JoJo Cotto

Personal information
- Full name: Josephine Lara Cotto
- Date of birth: 15 January 2000 (age 26)
- Place of birth: Menlo Park, California, U.S.
- Height: 1.70 m (5 ft 7 in)
- Position: Midfielder

Team information
- Current team: 1. FFC Hof [de]
- Number: 24

College career
- Years: Team / Apps / (Gls)
- 2018–2021: Penn Quakers / 7 / (0)

Senior career*
- Years: Team / Apps / (Gls)
- 2023: FA Euro / 12
- 2024: Downtown United / 9
- 2024 - 2026: Nhrhides Fthias / 24 / (16)
- 2026 -: 1. FFC HOF

International career^{‡}
- 2015: Puerto Rico U-17 / 2 / (1)
- 2015: Puerto Rico U-20 / 3 / (0)
- 2021–: Puerto Rico / 27 / (1)

= JoJo Cotto =

Puerto Rican footballer

Josephine Lara Cotto (born 15 January 2000) is a Puerto Rican footballer who plays as a midfielder for the Puerto Rico women's national team.

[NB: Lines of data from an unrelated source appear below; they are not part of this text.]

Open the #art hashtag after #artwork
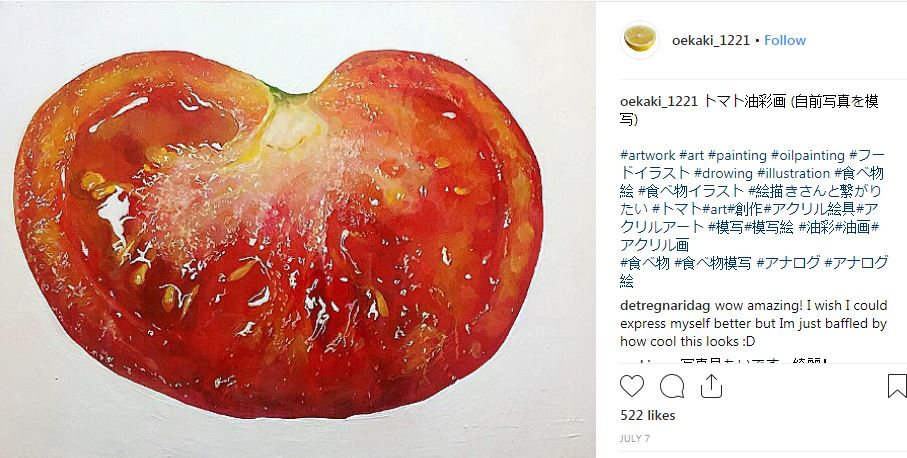Image resolution: width=907 pixels, height=458 pixels. pos(691,155)
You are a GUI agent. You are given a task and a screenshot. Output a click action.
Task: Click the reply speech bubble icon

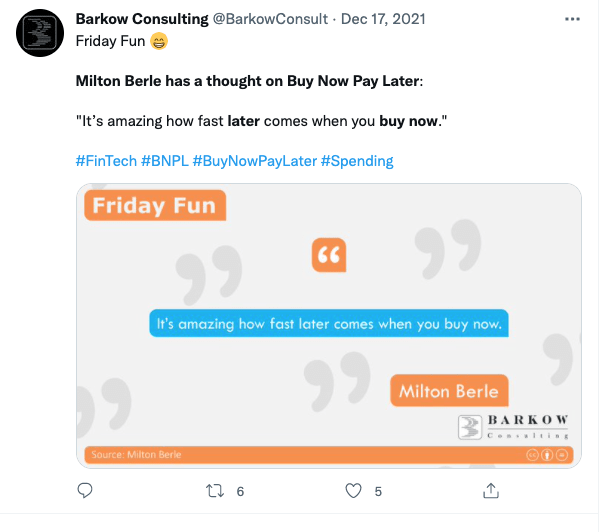[85, 491]
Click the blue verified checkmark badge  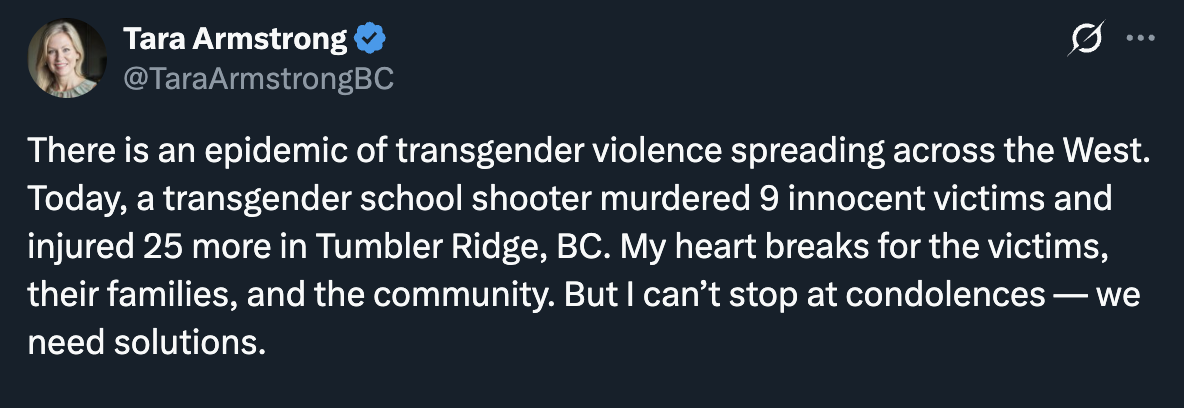[371, 40]
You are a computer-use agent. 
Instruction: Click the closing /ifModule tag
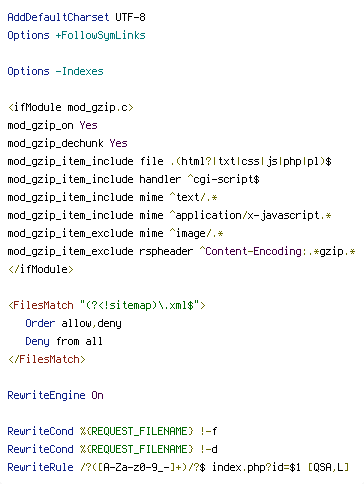coord(41,269)
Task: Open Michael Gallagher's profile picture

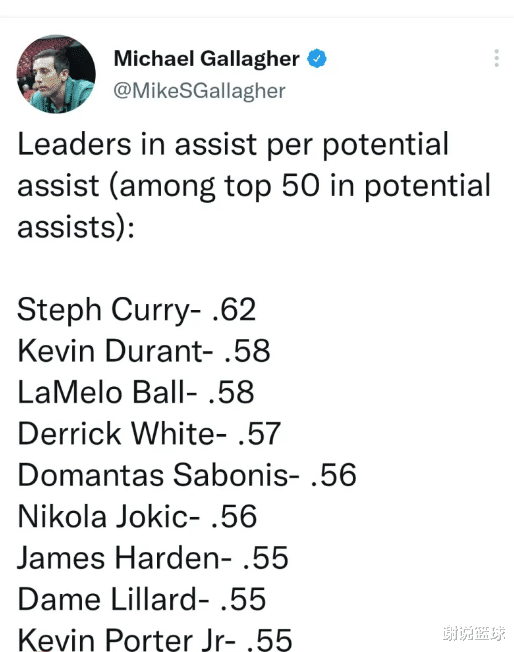Action: (56, 74)
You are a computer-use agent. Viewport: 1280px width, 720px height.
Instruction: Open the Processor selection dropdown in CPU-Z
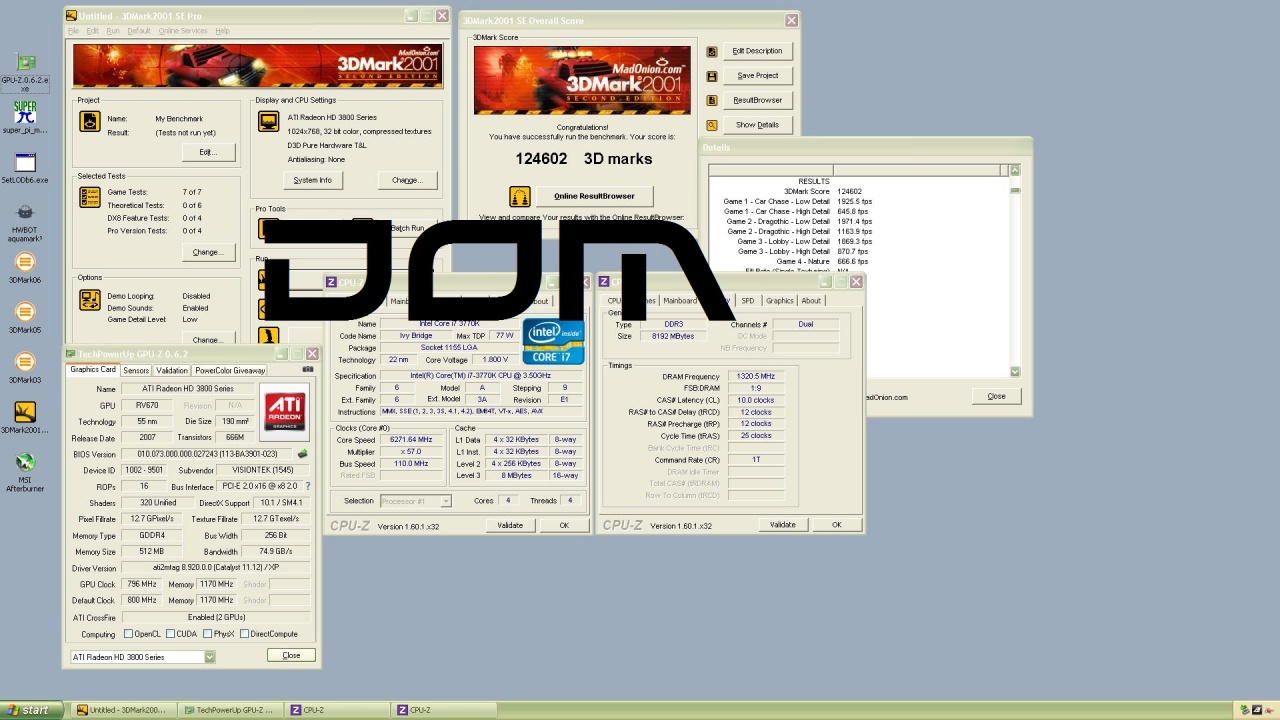[x=445, y=501]
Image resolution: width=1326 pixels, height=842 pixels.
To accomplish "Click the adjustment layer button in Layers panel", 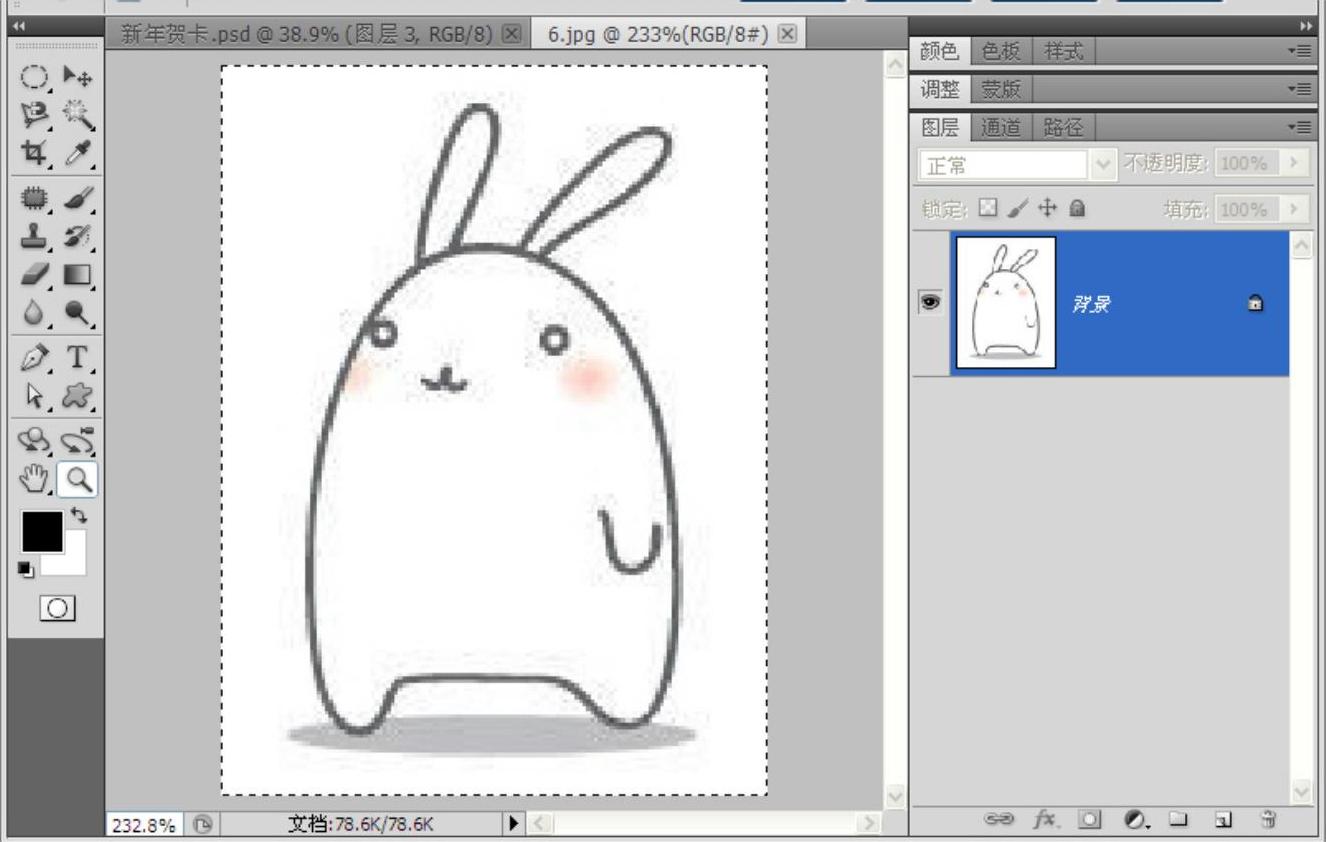I will [x=1135, y=820].
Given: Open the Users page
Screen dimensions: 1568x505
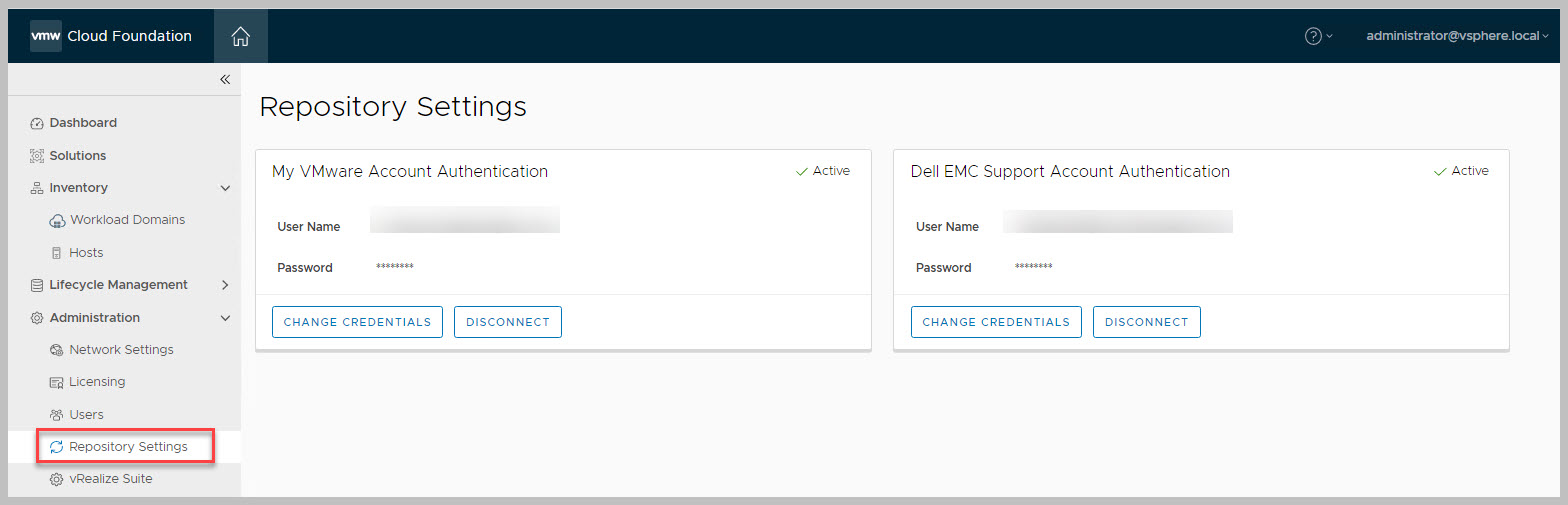Looking at the screenshot, I should (86, 414).
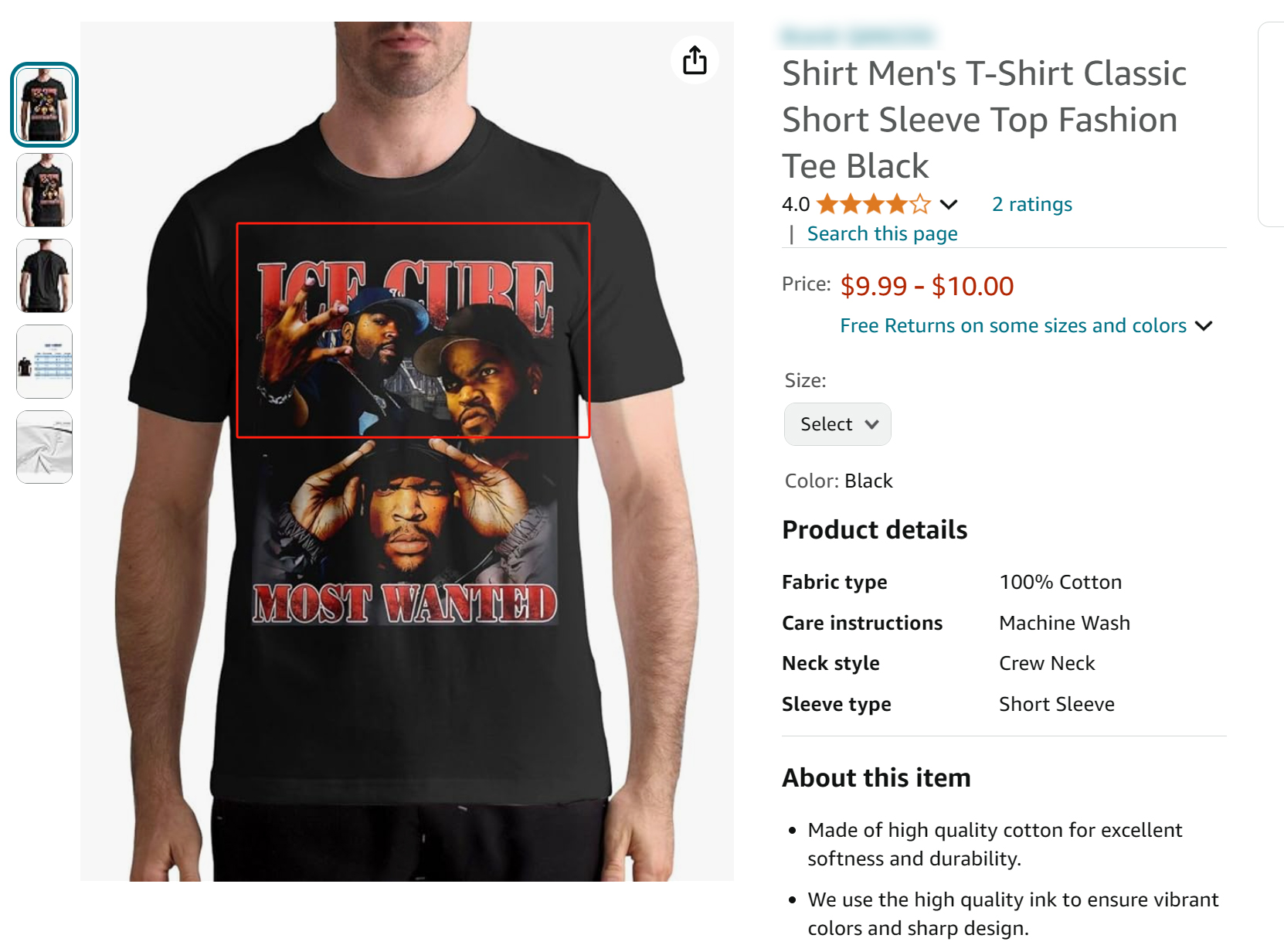Click the blurred brand link above title
The width and height of the screenshot is (1284, 952).
858,36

==Early life and college==

Cotto attended Menlo-Atherton High School with whom she won the Central Coast Section Division I championship in 2016. She scored the winning goal in the final match.

In the 2017 Northern California State Cup Finals, Cotto tore her anterior crucial ligament for the first time. Two games into her freshman year at University of Pennsylvania, she tore her ACL for the second time during a team practice which sidelined her for over a year.

==International career==

In the fall of 2015, Cotto represented both the Puerto Rico U-17 team and Puerto Rico U-20 team in their respective Caribbean Zone qualifiers for the 2016 CONCACAF Women's U-17 Championship and 2015 CONCACAF Women's U-20 Championship.

Cotto made her senior debut for the Puerto Rican women's national football team in June 2021 during a 5–1 friendly loss to Uruguay. On 21 October 2021, Cotto scored her first goal for Puerto Rico, opening the scoring in a 6–1 friendly victory over Guyana.

In June 2023, Cotto represented Puerto Rico in the 24th Central American and Caribbean Games in El Salvador. She started all three games and played every minute, tallying in assist against El Salvador.

== Professional career ==
Cotto began her professional career in Greece, joining Nhrhides Fthias for the 2024-2025 season. She was the first international transfer in the team's history, alongside former Puerto Rican national team teammate Adriana Font. Cotto finished as the league's 2024 - 2025 Golden Boot Award Winner, scoring 13 goals and tallying 7 assists in 13 games. In her second season with the team, she also recorded the league's highest number of assists with 13 assists in 11 games.

In the summer of 2026, Cotto signed with the German club 1. FFC Hof e.V., joining two other international transfers.